IA-32 Intel® Architecture Optimization
2-22
Inlining, Calls and Returns
The return address stack mechanism augments the static and dynamic
predictors to optimize specifically for calls and returns. It holds 16
entries, which is large enough to cover the call depth of most programs.
If there is a chain of more than 16 nested calls and more than 16 returns
in rapid succession, performance may be degraded.
The trace cache maintains branch prediction information for calls and
returns. As long as the trace with the call or return remains in the trace
cache and if the call and return targets remain unchanged, the depth
limit of the return address stack described above will not impede
performance.
To enable the use of the return stack mechanism, calls and returns must
be matched in pairs. If this is done, the likelihood of exceeding the
stack depth in a manner that will impact performance is very low.

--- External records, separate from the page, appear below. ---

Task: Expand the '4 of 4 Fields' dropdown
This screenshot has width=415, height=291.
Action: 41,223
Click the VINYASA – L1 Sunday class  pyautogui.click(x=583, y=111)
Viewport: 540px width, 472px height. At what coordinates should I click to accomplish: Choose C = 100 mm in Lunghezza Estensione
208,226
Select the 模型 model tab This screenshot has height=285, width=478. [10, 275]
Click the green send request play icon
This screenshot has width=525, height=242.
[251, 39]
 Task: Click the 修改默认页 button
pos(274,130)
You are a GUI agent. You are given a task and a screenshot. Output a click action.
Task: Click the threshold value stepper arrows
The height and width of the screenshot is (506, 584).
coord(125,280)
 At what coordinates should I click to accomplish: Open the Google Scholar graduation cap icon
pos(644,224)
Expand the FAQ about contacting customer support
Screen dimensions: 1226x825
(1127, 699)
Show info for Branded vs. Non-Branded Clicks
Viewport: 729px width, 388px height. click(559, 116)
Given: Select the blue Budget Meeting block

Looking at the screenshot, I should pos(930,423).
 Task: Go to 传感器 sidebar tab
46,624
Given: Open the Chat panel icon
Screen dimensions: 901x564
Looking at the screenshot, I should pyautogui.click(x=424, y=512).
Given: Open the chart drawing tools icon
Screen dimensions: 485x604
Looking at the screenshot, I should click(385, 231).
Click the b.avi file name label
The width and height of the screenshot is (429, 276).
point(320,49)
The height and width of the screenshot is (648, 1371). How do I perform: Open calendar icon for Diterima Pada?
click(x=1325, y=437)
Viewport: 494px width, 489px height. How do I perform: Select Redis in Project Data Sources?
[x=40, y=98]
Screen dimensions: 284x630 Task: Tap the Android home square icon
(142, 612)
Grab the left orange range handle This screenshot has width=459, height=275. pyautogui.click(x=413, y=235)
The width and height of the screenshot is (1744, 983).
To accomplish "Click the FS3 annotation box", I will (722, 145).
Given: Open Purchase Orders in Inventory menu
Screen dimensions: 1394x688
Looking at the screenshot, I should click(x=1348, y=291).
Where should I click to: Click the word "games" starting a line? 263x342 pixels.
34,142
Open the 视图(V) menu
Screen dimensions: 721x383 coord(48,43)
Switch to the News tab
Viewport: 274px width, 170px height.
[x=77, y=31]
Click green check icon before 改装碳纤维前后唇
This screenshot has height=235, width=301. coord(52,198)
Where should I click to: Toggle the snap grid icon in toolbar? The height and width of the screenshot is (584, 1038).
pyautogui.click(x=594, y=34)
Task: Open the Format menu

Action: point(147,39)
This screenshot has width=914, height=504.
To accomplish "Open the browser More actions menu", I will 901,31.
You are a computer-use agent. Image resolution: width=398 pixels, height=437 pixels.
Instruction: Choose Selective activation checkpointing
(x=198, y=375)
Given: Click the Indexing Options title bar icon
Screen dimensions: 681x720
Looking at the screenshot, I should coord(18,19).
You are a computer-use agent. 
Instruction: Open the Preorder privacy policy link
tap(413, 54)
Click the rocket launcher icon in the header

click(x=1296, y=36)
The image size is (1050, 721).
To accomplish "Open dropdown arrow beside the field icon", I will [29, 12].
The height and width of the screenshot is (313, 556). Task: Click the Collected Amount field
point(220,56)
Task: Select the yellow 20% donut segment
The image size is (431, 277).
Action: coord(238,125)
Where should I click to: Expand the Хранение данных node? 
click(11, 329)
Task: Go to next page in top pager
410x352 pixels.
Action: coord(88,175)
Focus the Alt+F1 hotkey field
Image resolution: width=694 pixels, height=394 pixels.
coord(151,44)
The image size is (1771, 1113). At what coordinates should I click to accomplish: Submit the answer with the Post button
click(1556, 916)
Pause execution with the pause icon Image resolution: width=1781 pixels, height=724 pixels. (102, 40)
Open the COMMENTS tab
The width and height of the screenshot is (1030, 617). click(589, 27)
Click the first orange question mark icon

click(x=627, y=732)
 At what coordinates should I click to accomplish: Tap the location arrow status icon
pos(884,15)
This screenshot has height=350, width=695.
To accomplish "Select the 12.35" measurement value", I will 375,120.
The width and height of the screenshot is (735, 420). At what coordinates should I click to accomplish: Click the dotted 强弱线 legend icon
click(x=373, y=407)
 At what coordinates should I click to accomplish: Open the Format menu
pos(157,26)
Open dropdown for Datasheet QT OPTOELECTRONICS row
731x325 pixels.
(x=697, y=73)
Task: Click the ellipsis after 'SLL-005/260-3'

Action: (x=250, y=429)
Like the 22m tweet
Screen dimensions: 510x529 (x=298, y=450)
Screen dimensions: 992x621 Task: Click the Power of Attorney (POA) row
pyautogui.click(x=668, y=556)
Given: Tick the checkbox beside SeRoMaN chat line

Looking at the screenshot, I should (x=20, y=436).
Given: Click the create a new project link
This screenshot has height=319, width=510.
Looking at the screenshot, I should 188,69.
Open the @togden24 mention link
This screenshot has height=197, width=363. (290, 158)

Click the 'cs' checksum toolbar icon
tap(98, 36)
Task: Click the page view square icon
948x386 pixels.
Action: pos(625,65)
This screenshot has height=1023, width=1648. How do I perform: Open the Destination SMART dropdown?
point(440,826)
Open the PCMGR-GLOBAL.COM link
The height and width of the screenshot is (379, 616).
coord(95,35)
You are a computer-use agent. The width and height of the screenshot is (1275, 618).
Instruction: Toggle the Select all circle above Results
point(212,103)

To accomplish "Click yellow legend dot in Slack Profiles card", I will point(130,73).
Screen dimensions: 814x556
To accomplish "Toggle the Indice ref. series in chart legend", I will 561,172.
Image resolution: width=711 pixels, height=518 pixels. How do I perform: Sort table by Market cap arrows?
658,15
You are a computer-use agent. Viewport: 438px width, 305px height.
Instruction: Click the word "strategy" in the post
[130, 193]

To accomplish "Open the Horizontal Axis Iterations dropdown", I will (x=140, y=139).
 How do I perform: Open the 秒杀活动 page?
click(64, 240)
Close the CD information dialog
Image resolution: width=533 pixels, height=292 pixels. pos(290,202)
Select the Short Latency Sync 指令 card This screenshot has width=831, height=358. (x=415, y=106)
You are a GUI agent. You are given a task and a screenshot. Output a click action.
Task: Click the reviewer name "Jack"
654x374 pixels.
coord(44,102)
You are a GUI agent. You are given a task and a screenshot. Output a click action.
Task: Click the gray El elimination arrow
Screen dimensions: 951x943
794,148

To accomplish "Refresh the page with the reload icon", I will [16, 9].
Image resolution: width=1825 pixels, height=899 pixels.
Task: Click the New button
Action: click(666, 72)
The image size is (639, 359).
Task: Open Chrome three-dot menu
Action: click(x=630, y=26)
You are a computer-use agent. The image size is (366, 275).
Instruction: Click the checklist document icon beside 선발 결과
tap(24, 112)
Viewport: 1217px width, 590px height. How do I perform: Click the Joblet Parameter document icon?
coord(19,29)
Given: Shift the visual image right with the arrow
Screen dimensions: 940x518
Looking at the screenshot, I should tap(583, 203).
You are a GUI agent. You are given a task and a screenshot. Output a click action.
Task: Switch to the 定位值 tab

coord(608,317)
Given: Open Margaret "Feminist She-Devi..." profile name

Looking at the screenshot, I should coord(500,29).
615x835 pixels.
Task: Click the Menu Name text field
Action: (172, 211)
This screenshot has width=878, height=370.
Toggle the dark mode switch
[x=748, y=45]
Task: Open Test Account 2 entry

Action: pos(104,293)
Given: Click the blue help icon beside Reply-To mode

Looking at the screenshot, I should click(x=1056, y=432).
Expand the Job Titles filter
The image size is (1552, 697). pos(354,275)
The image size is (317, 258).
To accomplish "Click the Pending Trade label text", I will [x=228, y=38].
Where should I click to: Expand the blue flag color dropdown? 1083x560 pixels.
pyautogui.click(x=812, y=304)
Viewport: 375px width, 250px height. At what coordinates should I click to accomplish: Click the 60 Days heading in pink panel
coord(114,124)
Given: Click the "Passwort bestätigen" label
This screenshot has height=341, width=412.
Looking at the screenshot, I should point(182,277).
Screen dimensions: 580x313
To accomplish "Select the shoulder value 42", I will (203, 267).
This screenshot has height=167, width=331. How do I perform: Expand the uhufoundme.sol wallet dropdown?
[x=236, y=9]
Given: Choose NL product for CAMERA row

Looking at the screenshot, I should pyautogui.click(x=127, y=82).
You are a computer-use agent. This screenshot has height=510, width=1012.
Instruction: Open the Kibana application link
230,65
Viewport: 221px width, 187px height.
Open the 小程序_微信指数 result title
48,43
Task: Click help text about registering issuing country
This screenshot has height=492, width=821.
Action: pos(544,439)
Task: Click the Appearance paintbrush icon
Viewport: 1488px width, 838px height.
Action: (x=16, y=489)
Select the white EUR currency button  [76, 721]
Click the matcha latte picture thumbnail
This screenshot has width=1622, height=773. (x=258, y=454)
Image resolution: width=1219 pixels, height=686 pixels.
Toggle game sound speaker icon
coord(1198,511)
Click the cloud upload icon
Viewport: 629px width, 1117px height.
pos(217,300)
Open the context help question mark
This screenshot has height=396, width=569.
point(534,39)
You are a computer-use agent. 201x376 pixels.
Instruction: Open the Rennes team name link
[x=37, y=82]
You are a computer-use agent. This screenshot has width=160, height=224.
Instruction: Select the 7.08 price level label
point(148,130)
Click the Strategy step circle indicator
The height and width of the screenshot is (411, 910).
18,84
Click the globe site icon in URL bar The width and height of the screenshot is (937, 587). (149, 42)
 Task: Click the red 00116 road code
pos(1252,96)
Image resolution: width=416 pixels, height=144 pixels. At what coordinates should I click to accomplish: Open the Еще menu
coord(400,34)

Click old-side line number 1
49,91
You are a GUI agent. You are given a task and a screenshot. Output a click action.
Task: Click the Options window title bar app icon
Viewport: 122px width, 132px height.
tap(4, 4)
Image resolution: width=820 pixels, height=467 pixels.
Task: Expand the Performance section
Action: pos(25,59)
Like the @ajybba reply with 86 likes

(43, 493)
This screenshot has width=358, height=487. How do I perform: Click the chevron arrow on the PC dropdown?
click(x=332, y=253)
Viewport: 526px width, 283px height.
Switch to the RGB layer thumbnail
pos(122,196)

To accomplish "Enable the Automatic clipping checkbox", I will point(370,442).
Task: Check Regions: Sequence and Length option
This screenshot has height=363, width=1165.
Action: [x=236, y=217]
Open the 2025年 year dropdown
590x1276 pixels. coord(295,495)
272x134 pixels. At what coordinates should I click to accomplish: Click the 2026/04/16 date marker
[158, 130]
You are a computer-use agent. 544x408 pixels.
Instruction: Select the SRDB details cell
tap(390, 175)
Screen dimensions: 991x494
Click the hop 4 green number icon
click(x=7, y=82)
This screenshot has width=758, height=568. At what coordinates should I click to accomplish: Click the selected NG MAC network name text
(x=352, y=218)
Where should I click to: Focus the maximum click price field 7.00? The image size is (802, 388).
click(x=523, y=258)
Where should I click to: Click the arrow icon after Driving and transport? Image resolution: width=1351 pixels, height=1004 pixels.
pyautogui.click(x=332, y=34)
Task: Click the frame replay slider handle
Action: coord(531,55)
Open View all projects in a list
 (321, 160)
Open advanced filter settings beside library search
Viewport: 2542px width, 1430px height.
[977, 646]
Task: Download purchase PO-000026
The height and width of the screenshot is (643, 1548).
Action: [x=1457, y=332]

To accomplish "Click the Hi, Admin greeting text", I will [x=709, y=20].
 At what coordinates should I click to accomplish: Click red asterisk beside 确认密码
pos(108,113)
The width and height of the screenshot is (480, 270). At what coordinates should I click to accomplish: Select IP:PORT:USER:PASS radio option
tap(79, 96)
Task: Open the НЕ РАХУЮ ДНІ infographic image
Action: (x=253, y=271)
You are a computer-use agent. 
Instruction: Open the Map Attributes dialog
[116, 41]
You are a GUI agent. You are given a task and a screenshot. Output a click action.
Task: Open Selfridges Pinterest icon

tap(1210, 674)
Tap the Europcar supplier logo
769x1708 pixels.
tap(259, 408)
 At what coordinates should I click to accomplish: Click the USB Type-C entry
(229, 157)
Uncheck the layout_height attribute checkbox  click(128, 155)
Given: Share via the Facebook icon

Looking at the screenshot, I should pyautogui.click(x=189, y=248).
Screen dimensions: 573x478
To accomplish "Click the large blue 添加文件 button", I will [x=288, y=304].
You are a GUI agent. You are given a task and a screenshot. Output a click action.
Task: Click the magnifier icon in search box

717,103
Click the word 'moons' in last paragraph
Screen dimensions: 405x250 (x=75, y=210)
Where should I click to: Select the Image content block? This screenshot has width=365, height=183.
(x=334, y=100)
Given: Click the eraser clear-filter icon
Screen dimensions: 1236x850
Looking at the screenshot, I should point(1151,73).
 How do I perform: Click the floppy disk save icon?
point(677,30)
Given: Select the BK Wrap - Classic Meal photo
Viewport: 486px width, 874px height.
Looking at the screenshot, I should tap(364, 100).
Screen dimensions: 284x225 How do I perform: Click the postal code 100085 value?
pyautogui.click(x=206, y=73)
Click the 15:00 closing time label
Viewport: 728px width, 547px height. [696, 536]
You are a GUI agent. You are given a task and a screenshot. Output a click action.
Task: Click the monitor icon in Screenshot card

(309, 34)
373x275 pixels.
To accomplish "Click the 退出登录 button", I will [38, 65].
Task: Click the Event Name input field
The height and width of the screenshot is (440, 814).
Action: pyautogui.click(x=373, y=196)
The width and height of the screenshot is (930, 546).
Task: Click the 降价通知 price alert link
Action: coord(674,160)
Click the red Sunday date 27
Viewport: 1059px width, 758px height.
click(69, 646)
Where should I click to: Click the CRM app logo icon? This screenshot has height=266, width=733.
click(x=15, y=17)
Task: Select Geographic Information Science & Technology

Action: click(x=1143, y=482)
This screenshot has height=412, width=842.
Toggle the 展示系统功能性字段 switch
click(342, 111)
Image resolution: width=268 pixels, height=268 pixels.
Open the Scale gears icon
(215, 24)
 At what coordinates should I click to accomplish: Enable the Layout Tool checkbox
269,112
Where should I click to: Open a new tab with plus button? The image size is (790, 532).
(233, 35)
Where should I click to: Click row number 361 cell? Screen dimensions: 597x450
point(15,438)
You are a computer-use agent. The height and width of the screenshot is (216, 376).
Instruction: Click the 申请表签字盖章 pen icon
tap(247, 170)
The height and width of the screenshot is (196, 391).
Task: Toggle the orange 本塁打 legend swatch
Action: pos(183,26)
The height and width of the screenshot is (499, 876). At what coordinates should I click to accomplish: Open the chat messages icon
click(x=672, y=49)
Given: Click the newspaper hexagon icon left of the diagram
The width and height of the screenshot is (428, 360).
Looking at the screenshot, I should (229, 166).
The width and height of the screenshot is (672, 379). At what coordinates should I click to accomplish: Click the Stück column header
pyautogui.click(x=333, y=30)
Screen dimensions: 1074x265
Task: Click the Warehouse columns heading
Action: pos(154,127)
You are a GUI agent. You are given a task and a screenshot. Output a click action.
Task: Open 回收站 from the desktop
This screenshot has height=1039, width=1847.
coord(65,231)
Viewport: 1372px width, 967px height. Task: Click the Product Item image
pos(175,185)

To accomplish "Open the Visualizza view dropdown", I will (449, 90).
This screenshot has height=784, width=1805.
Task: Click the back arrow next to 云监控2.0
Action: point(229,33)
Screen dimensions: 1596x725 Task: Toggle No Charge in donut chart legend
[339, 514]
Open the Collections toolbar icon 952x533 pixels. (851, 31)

Assembly/Compiler Coding Rule 4. (MH impact, MH generality) Near
calls must be matched with near returns, and far calls must be matched with
far returns. Pushing the return address on the stack and jumping to the routine
to be called is not recommended since it creates a mismatch in calls and
returns.
Calls and returns are expensive; use inlining for the following reasons:
• Parameter passing overhead can be eliminated.
• In a compiler, inlining a function exposes more opportunity for
optimization.
• If the inlined routine contains branches, the additional context of the
caller may improve branch prediction within the routine.
• A mispredicted branch can lead to larger performance penalties
inside a small function than if that function is inlined.
Assembly/Compiler Coding Rule 5. (MH impact, MH generality)
Selectively inline a function where doing so decreases code size or if the
function is small and the call site is frequently executed.